The mechanisms by which transcription factor haploinsufficiency alters the epigenetic and transcriptional landscape in human cells to cause disease are unknown. Here, I utilized human induced pluripotent stem cell (iPSC)-derived endothelial cells (ECs) to show that heterozygous nonsense mutations in NOTCH1 (N1) that cause calcific aortic valve disease (CAVD) disrupt the epigenetic architecture resulting in derepression of latent pro-osteogenic and -inflammatory gene networks. Hemodynamic shear stress, which protects valves from calcification in vivo, activated anti-osteogenic and anti-inflammatory networks in N1+/+, but not N1+/-, iPSC-derived ECs. N1 haploinsufficiency altered H3K27ac at N1-bound enhancers, dysregulating downstream transcription of over 1000 genes involved in osteogenesis, inflammation, and oxidative stress. Computational predictions of the disrupted N1-dependent gene network revealed regulatory nodes that when modulated restored the network toward the N1+/+ state. My results highlight how alterations in transcription factor dosage affect gene networks leading to human disease and reveal nodes for potential therapeutic intervention.

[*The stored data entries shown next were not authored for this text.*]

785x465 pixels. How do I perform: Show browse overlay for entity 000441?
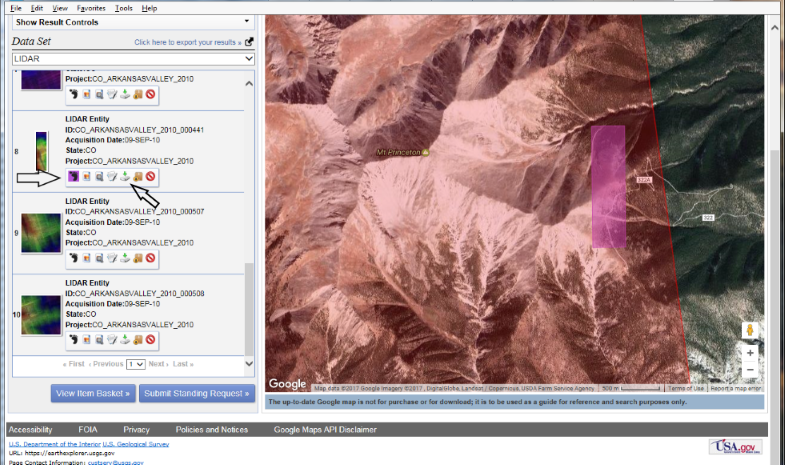click(86, 177)
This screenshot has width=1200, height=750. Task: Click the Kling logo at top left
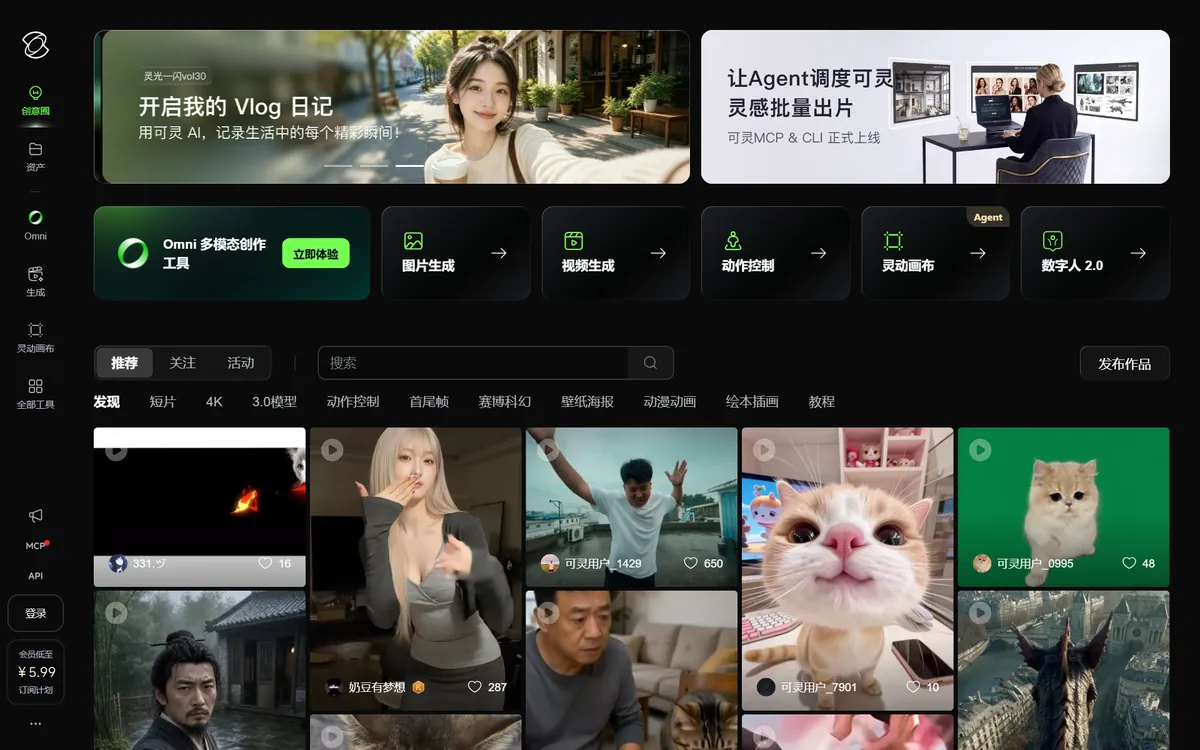(x=36, y=45)
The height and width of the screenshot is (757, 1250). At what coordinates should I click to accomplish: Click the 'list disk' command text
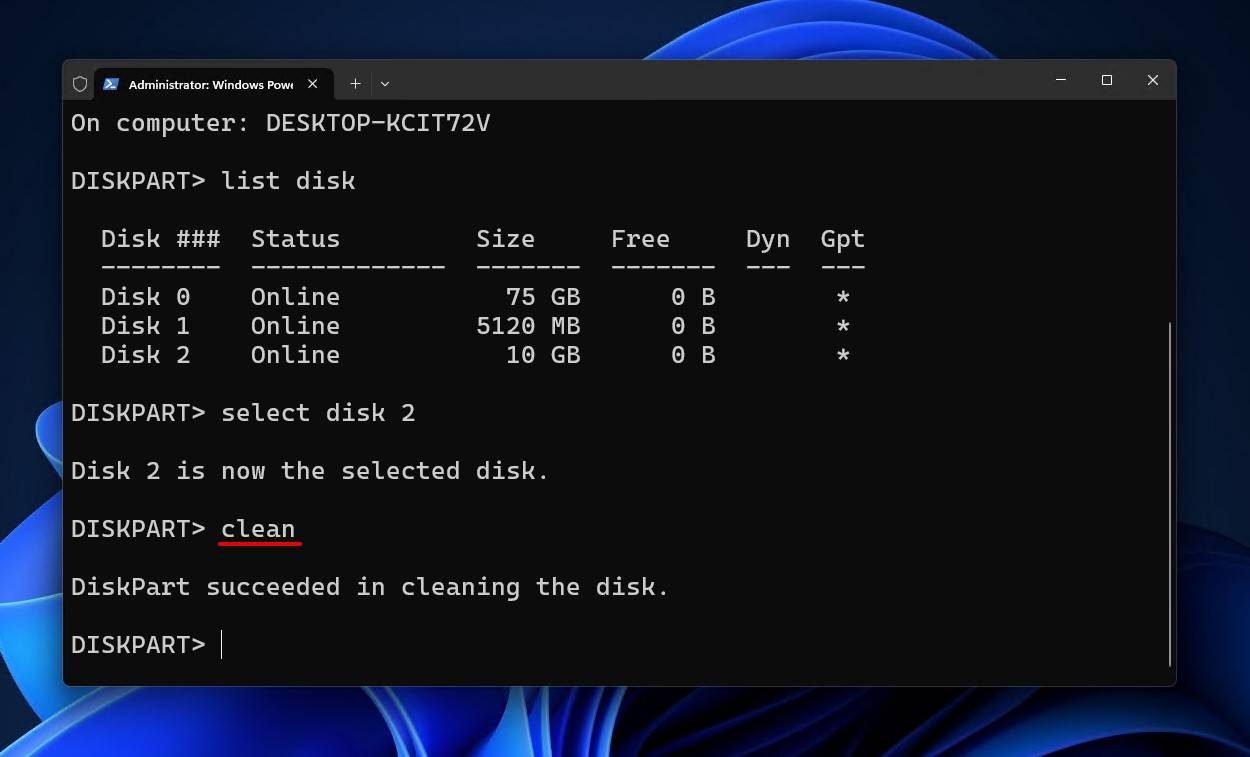coord(288,181)
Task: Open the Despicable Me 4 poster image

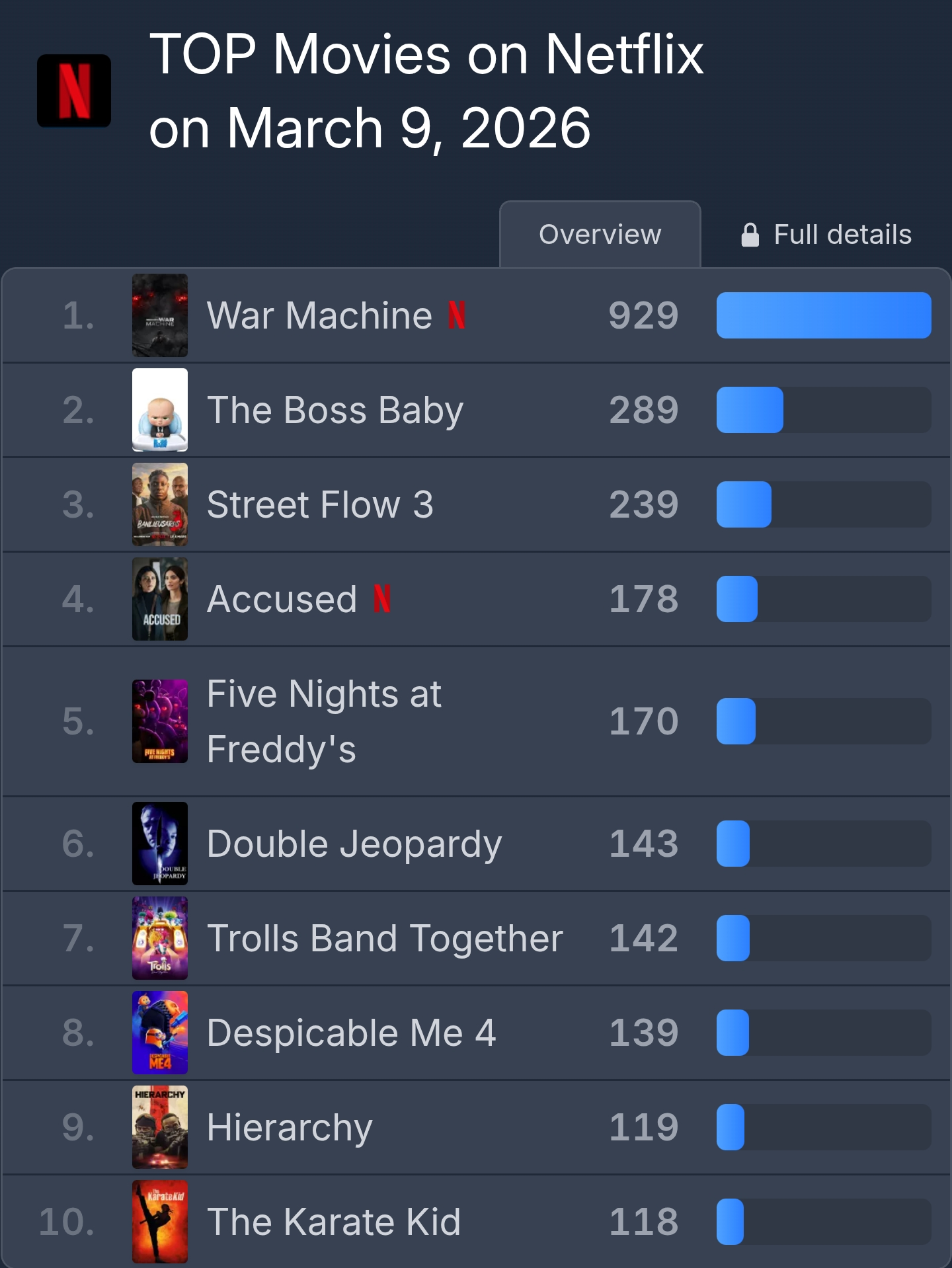Action: (160, 1033)
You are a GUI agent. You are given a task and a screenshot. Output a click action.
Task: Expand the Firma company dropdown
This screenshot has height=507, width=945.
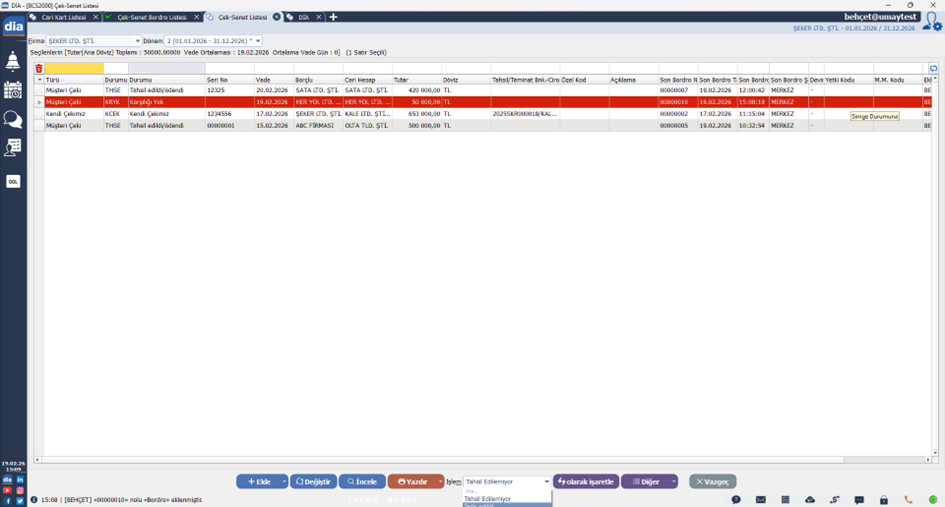click(138, 41)
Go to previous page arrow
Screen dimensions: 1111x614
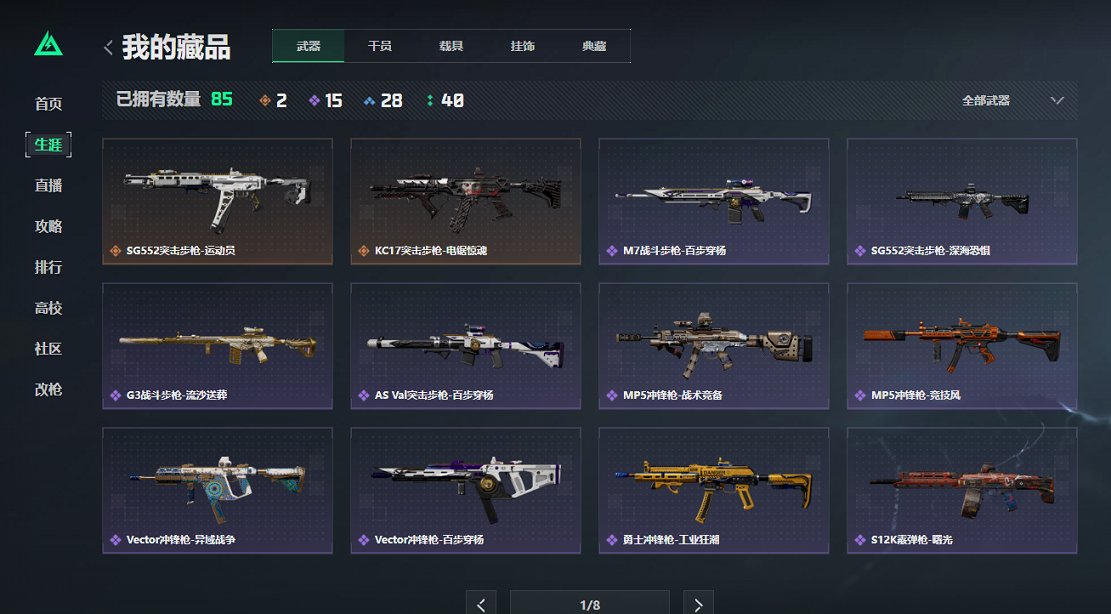pos(481,604)
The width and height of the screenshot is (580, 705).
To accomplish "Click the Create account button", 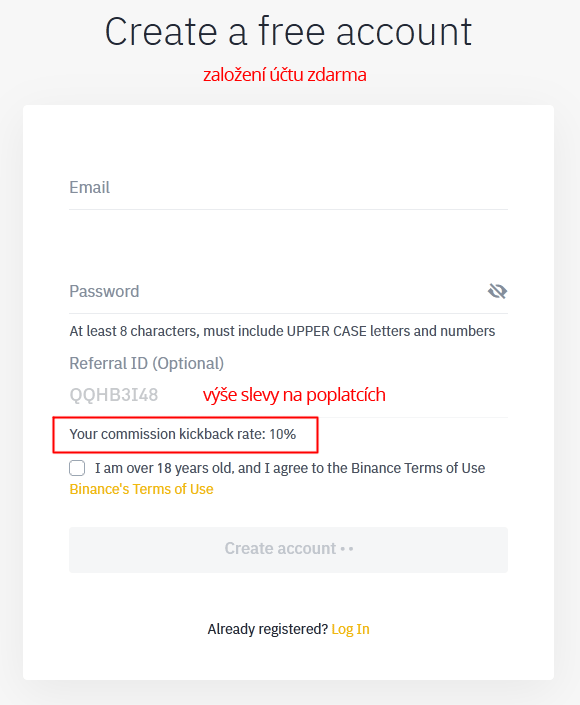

This iPSC model of CAVD provides a platform for screening for small molecules that target central regulatory nodes to alleviate the gene network dysregulation in N1 haploinsufficient cells. However, the lack of an in vivo animal model of CAVD caused by N1 haploinsufficiency severely limits safety and efficacy testing of potential therapeutics. Diseases caused by gene haploinsufficiency in humans commonly lack a phenotype in mice heterozygous for the orthologous factor. Since CAVD is an age-dependent disease, I generated N1+/- mice lacking telomerase activity and showed that telomere shortening reveals heart valve disease in N1+/- mice. Furthermore, N1 haploinsufficiency promoted proliferation that accelerated telomere shortening, potentially past the critical threshold at which valve disease ensues. Gene dysregulation in AVs of N1 haploinsufficient mice with shortened telomeres involved downregulation of osteoclast factors and upregulation of pro-calcific regulatory nodes paralleling gene network alterations in the human iPSC disease model. Concordance between the murine and human models supports that this model may represent an ideal in vivo setting in which to test therapeutics aimed at preventing or delaying the progression of CAVD.